Bill unfairly props up energy company
| April 25, 2021 12:00 AM
In the end, not even the most fierce proponents of Montana coal could get behind the lopsided and controversial Senate Bill 379.
The now stalled measure would have greased the skids for NorthWestern Energy’s pursuit of coal-fired power plants in Colstrip — all at the ratepayers’ risk and probable expense.
As reported by the Montana Free Press, the initial version of the bill, drafted by NorthWestern Energy and sponsored by Sen. Steve Fitzpatrick, R-Great Falls, would have allowed current and future owners of coal-fired power assets to fully recover costs for any undepreciated value and remediation expenses, from energy consumers. It would also allow the utility to recover market value for new ownership of a coal power asset, even if that asset was purchased for less than market value, and directed the Montana Public Service Commission to allow the continued operation of coal-fired power plants “until the commission issues an order finding that the closure of the units is in the public interest.”
In a nutshell, NorthWestern’s stake in Colstrip would trump the PSC’s mandate to oversee the utility, and consumers would be on the hook for due costs that could total hundreds of millions of dollars.
Not surprisingly, the PSC unanimously opposed the measure. Republican PSC Commissioner Tony O’Donnell was quoted as saying that he couldn’t recall a bill “more tilted exclusively to the benefit of a utility and to the detriment of ratepayers.”

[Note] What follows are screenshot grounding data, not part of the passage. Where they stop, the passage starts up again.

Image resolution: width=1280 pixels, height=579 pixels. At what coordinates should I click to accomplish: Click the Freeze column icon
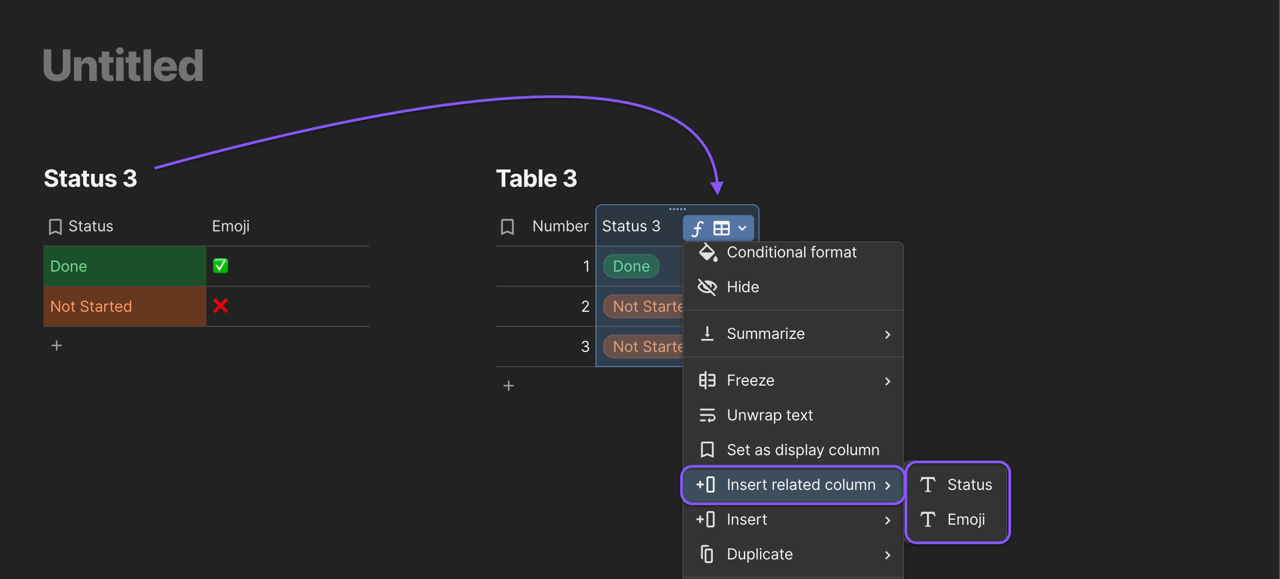[707, 381]
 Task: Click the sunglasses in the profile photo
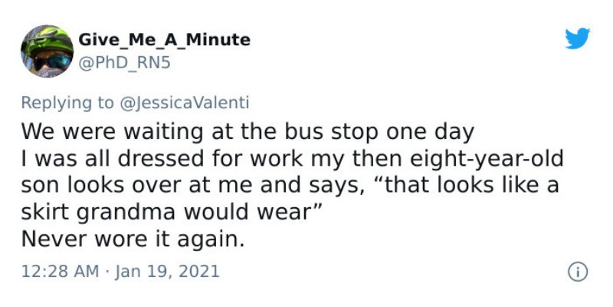52,62
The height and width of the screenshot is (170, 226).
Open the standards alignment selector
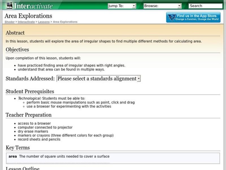coord(97,78)
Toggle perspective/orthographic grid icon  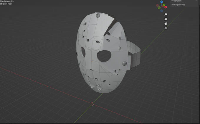(x=166, y=28)
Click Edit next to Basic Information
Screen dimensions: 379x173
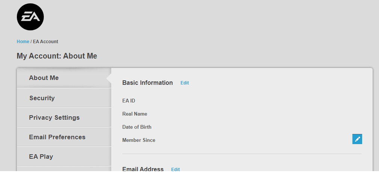(185, 83)
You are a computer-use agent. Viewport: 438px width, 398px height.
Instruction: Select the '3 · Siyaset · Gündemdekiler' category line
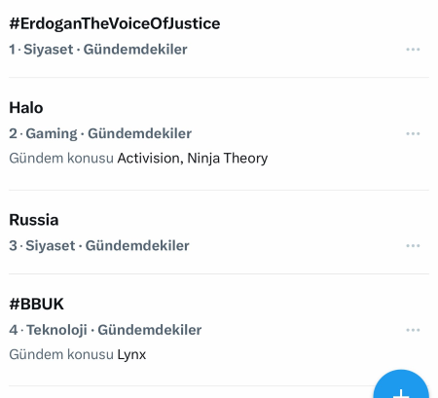click(x=99, y=245)
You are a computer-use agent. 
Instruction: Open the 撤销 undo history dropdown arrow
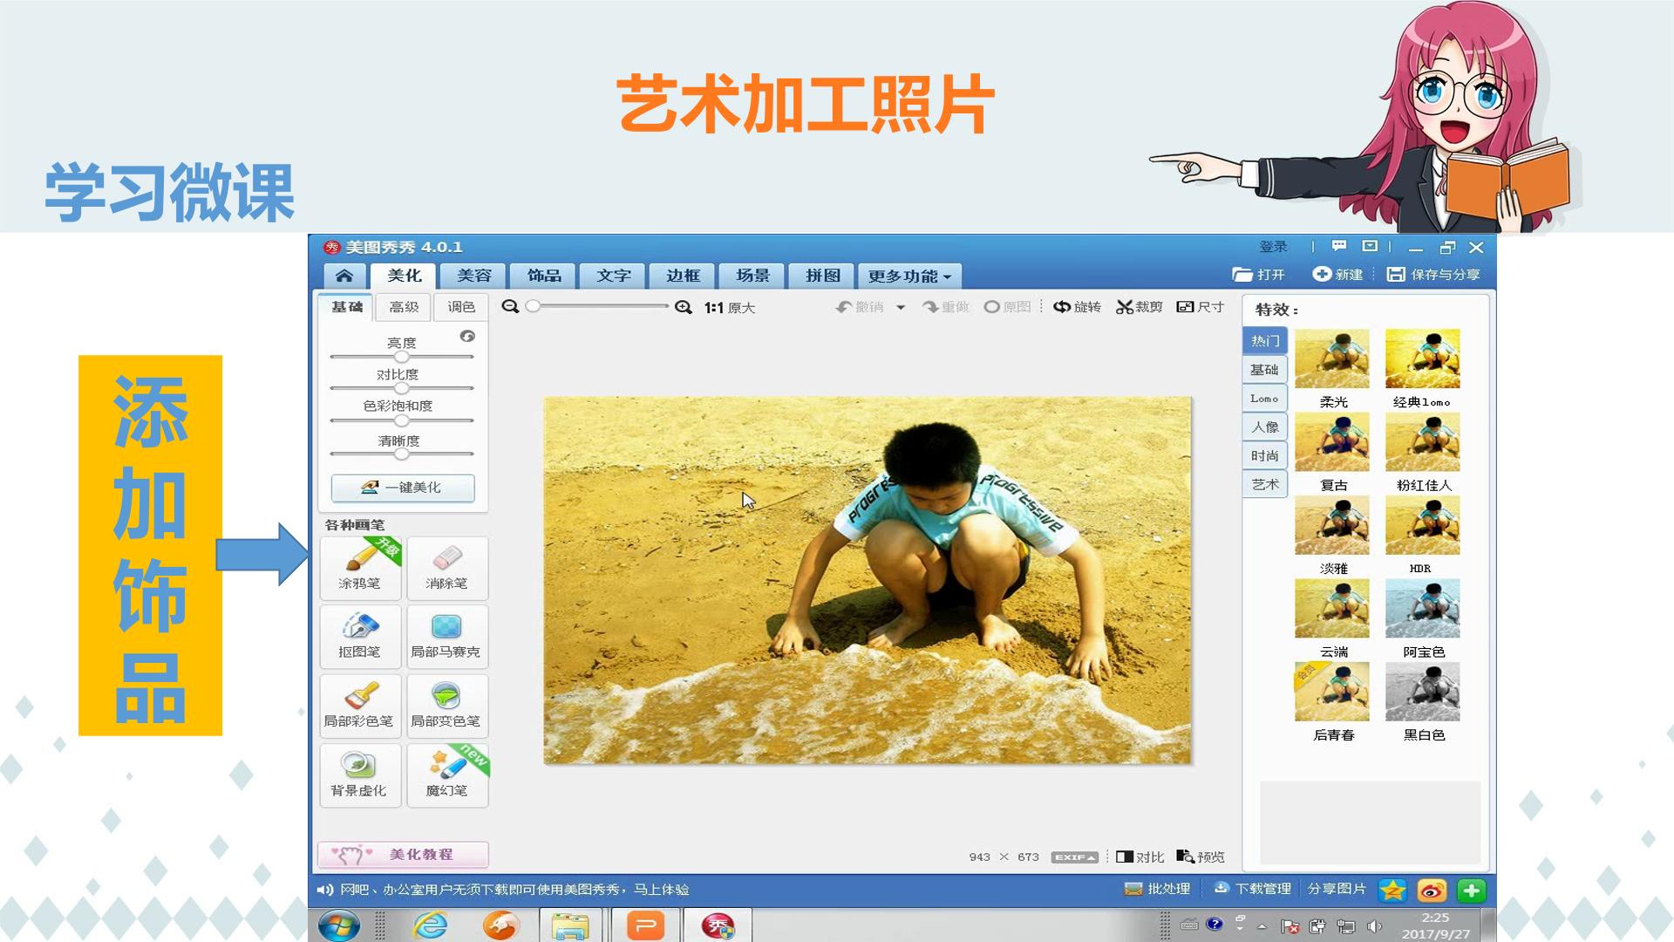point(901,307)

A series of bill amendments sought to restore some of the PSC’s regulatory role, but even with those changes the House Energy Committee wisely tabled the measure last week on an 11-1 vote.
“Montana was built on coal. Many of us want to keep it,” Kalispell Republican Rep. Derek Skees said while voting against the measure, as reported by the Daily Montanan.
“This bill does not save Colstrip,” he added.
It doesn’t. The coal-fired power industry has been in decline for more than a decade due to myriad factors, including competition from cheaper, cleaner sources.
And while many Montanans agree with Skees and want to see the state’s coal industry prosper (ahem, $1 billion state coal trust fund), unfairly propping up a utility’s business endeavors without traditional regulatory oversight is a dangerous precedent that should be avoided at all costs.
STILL, THE underlying debate about the need to shore up the grid with reliable power at a reasonable rate isn’t without merit. As Rep. Neil Duram, R-Eureka, pointed out, Montana’s population is quickly growing, and with it the demand for energy. Montana should be looking to ramp up and diversify its energy portfolio.
To that end, we were more than pleased to learn last week that NorthWestern plans to invest in a reciprocating internal combustion engine power plant in Laurel as part of an effort to increase its power capacity in the state.
The $250 million investment includes the 175-megawatt gas-fired power plant, along with a 50-megawatt battery storage project and a five-year agreement to buy 100 megawatts of hydropower.
According to the U.S. Energy Information Administration, RICE plants are becoming increasingly popular in areas with electricity generation from intermittent sources such as wind and solar. These plants can start and stop quickly, and can start up even when the grid has no power, the administration notes.
When the wind stops blowing, these power plants can easily and efficiently ramp up production to fill the void. They also run cleaner than traditional gas-powered plants.
NorthWestern Energy CEO Bob Rowe said the Laurel facility will help address immediate energy demands in the state, while also allowing the company to further realize its goal to reduce the company’s carbon footprint by 90% by 2045.
The project, expected to go on line by 2023, is a boon for Montana’s increasing energy needs that will be supplied by increasingly diverse resources in the years ahead.